_Objectives_.
• a. List the four craft actions that David Kellogg's message names when asking which work might be gendered, as given in the email thread about the mixed-gender dyads study.
• b. Pick up the email thread about the mixed-gender dyads study at the point where it stops, and keep writing.

_Extract to read_.
▬▬▬▬▬▬

Sorry that this is confusing to readers. This section moves away from Amber
and Antoine to consider broader patterns observed across *both *dyads
studied (see pp. 283-284 for frequency counts and other noted patterns
across both dyads). We qualitatively focused on one dyad in the article,
but data from *two* *mixed-gender dyads *informed the larger findings--thus
"two focal girls" [across both mixed-gender dyads]. Does this help?


--Beth Buchholz


On Fri, Oct 24, 2014 at 3:24 AM, David Kellogg <dkellogg60@gmail.com> wrote:

> I have a bunch of rather silly questions, and then a comment about the
> interpretation of the data.
>
> p. 280: Why do we assume that nonverbal handing money to a cashier or
> handing a birthday present to a friend is an unspoken agreement? It is
> certainly true that the nonverbal component of the interaction may be
> abstracted away from it. But there are actually very few nonverbal
> handings, of either money or birthday presents, that would have the
> same meaning. Isn't it more useful to consider that speech can play
> varying degrees of importance in an interactioni (e.g. it can be
> "ancillary" where the commodity being exchanged is goods or services
> and it is essential when, as is normally the case in both handing
> money to a cashier and handing a birthday present to a friend,
> information is exchanged as well?
>
> p. 283: Puppets are unusual in that, unlike socks, they necessarily
> have symbolic meaning (that is, a sock puppet that is not a symbol for
> some imaginary character is a sock and not a puppet). Was there any
> character that went with the sock puppets? Was there any story that
> went with the character? If so, where did the story come from, and was
> there any jockeying for control over the story? Note the titillating
> potential of characters that "light up" when they touch! Did this
> create any visible titillation for embarrassment?
>
> p. 283: I can sort of follow why stitching, knotting, and threading
> might be gendered (a kind of washback from the world of work, I
> suppose). Why gluing?
>
> p. 289: Why does Amber refer to Antoine as "Nicholas"?
>
> p. 293: The first sentence of the section "Hands-On Materials as
> Gendered Access" refers to "two focal girls". Is this a mistake, or am
> I missing somebody?
>
> And my comment. It seems to me that a lot of studies (not this one in
> particular but many studies of this type in general) tend to view
> gendered access as a matter of gendered access to property or power or
> both. But this is very often an adult view; we adults are obsessed
> with power and property and we assume that it is only right that
> children are. Isn't it possible that to the children what is really
> gendered is access to aesthetic concepts versus access to technical
> expertise? Both orientations address the tension between form and
> material, but they address it from very different sides and are
> ultimately indispensible to each other (which is notoriously not the
> case with disputes over property and power). Note, however, that when
> the teacher says that it is decorating that is the fun part, the
> teacher is biasing the children towards the aesthetic and away from
> the technical!)
>
> David Kellogg
> Hankuk University of Foreign Studies
>
> On 24 October 2014 07:07, mike cole <mcole@ucsd.edu> wrote:
> > Aha!  Thanks!

▬▬▬▬▬▬

_Data excerpt_.

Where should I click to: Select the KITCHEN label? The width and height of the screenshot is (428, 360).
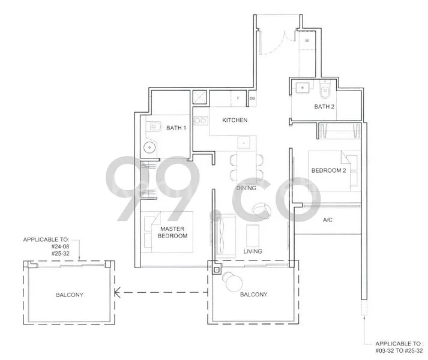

▬▬▬▬▬▬

_Responses in order_.
• a. stitching, knotting, threading, gluing

• b.
> >
> > So artificial literacies refers to the mediation of reading/writing by a
> > variety of artifacts! Ok, that I can make sense of. And thanks for the
> RRQ
> > ref on sedimented identities. This phrase is used in discussion of text
> > production. For those ignorant like myself, here is the summary provided
> by
> > the authors, which also makes the point of their text (and the present
> > one!) cleared:
> >
> > *THE COMMENTARY argues for an understanding of how texts are put together
> > that accounts for multimodality and draws on children’s ways of being and
> > doing in the home, their habitus. It focuses on identities as socially
> > situated. It argues that it is important to trace the process of
> > sedimenting identities during text production. This offers a way of
> viewing
> > text production that can inform research into children’s text making.
> > Particular attention is paid to the producer, contexts, and practices
> used
> > during text production and how the text becomes an artifact that holds
> > important information about the meaning maker. Four case studies describe
> > sedimented identities as a lens through which to see a more nuanced
> > perspective on meaning making. This work offers a lens for research and
> > practice in that it enables researchers to question and interrogate the
> way
> > texts come into being.*
> >
> >
> > mike
> >
> > On Thu, Oct 23, 2014 at 10:35 AM, Karen Wohlwend <kwohlwen@gmail.com>
> wrote:
> >
> >> Certainly-- Rowsell and Pahl take an ethnographic approach to track the
> >> practices and user identities involved in the production and previous
> uses
> >> of an artifact.
> >>
> >> Rowsell, J., & Pahl, K. (2007). Sedimented identities in texts:
> Instances
> >> of practice. Reading Research Quarterly, 42(3), 388-404.
> >>
> >> Pahl, K., & Rowsell, J. (2010). Artifactual literacies: Every object
> tells
> >> a story. New York: Teachers College Press.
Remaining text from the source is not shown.